## Source document

How stable is your evolving organization?

How stable is your evolving organization?

In the book ‘Reinventing Jobs’ Jesusthasan and Boudreau compare the impact of Industry 4.0 technologies with playing Jenga. This is a game where players take turns removing one block at a time from a tower constructed of fifty-four blocks. The removed block is then placed on the top of the tower. This creates a progressively taller and more unstable structure. Organizational structures can be like the Jenga tower. You might be lucky if changing one element, such as reinventing a job through rotation, won’t effect the overall stability of your organization. More often, reinventing a job has collateral effect on other jobs, the relationships among them, and the communication, authority, and power structures of the organization.

Often, if you’re not careful, reinventing only one job may make your organization unstable. When the job gets enriched and becomes more complex, there can be a level shift. The accountability towards clients and stakeholders can become more complex, eg. when an ecosystemic network of partnerships needs to be developed. Or the accountability for innovation can become more complex, where legacy systems need to be reinvented together with the processes that support the delivery of new products and services. Or the planning and coordination can become more complex, where borders between roles blur and cooperation between different teams across the value chain need to be managed. When people are not prepared for this level shift, the instability only increases.

How can you identify or predict how job- and work-level changes affect the organization? There are, in my opinion, four dimensions that play a role.

## Record excerpts
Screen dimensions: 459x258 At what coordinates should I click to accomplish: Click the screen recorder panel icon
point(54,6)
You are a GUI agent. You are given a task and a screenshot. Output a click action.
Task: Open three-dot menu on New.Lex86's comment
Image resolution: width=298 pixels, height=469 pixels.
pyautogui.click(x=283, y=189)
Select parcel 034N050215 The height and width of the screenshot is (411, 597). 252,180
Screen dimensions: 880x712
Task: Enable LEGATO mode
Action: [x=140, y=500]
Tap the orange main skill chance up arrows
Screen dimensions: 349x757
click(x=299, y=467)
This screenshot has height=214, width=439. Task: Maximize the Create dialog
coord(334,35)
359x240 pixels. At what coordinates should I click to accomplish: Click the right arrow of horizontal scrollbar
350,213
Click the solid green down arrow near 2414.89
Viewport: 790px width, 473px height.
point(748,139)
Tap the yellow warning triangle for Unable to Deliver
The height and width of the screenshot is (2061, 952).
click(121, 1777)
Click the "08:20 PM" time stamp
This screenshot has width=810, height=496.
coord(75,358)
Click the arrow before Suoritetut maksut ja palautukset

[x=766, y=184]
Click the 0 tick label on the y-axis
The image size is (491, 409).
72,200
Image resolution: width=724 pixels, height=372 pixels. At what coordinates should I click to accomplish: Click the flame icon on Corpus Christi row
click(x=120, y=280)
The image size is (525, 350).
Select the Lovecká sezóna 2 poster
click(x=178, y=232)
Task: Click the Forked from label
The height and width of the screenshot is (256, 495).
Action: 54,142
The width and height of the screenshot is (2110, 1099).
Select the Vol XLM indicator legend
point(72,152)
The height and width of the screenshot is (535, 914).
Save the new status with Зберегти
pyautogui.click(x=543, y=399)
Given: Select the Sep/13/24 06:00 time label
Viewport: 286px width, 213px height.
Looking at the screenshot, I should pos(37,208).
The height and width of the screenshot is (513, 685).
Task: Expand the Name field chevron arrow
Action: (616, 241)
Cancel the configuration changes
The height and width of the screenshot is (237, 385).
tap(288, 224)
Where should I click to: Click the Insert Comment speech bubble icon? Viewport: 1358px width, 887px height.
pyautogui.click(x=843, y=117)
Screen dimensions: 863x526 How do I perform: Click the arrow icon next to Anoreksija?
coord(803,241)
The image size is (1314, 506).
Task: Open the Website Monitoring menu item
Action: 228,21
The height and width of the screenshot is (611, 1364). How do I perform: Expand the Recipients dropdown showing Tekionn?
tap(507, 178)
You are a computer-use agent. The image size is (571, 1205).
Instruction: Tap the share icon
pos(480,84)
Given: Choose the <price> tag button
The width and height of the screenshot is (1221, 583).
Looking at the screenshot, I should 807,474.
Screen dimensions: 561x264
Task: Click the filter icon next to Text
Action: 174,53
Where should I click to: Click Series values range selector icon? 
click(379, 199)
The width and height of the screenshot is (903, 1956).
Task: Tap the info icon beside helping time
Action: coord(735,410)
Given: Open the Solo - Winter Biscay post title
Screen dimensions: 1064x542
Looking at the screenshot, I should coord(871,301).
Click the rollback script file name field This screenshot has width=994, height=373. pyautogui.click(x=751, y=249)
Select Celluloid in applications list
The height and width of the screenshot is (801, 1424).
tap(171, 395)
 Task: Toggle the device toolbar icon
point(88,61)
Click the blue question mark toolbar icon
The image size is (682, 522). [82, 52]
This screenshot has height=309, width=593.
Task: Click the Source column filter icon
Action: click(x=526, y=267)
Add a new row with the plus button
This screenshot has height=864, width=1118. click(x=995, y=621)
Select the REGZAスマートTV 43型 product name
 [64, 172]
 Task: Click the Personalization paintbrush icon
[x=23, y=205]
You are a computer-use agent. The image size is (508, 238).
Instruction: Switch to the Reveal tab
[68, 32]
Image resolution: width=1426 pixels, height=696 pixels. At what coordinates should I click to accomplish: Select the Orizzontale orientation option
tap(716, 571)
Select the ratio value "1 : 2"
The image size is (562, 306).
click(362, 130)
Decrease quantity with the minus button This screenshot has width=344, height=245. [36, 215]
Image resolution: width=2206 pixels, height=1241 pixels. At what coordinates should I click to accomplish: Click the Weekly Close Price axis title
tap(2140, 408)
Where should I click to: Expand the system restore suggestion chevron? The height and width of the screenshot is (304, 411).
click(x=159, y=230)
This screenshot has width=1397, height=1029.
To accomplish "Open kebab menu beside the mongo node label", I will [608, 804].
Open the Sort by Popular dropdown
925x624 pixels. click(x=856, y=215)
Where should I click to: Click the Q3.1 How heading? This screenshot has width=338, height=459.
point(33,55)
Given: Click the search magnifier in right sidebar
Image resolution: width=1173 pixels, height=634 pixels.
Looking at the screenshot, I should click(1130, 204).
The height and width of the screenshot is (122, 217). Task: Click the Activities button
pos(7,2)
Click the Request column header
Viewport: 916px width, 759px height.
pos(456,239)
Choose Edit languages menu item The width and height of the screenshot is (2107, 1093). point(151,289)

## Prompt
Continue the text on organizational stability from the point where it stops.

## Output for this task
 Value-add role design as an enabler of decision making

The first dimension is the most obvious one. It starts by understanding how the Industry 4.0 technologies might enable the transformation of your strategy. You consider how work must change to support those organizational and strategic outcomes. The essence here is to find out what kind of decision making, often closer to the client, needs to be integrated in the new roles. This often creates a reshuffling of the accountability towards clients, towards innovation, towards the management of resources and towards planning and coordination. It is quite feasible to integrate artificial intelligence in customer service. But the real questions are different. For example, whether customer service representatives

  • should sell based on their understanding how multiple products connect with each other (in the IoT era) (= accountability towards clients),  
  • should also formulate new product design ideas as they coach customers on how to make use of the companies digital platform (= accountability towards innovation),
  • should have a budget to build a full understanding of the AI-generated data (= accountability towards resources), or
  • should plan for how the work shifts following the integration of data from sensors, information processing automation and analysis powered by AI (=accountability towards planning and coordination)?

These questions are all related to the essence of the value-add one can expect from a role, and how this value-add is supporting the larger whole. Overlooking the role design is one of the dimensions that creates instability in the organization.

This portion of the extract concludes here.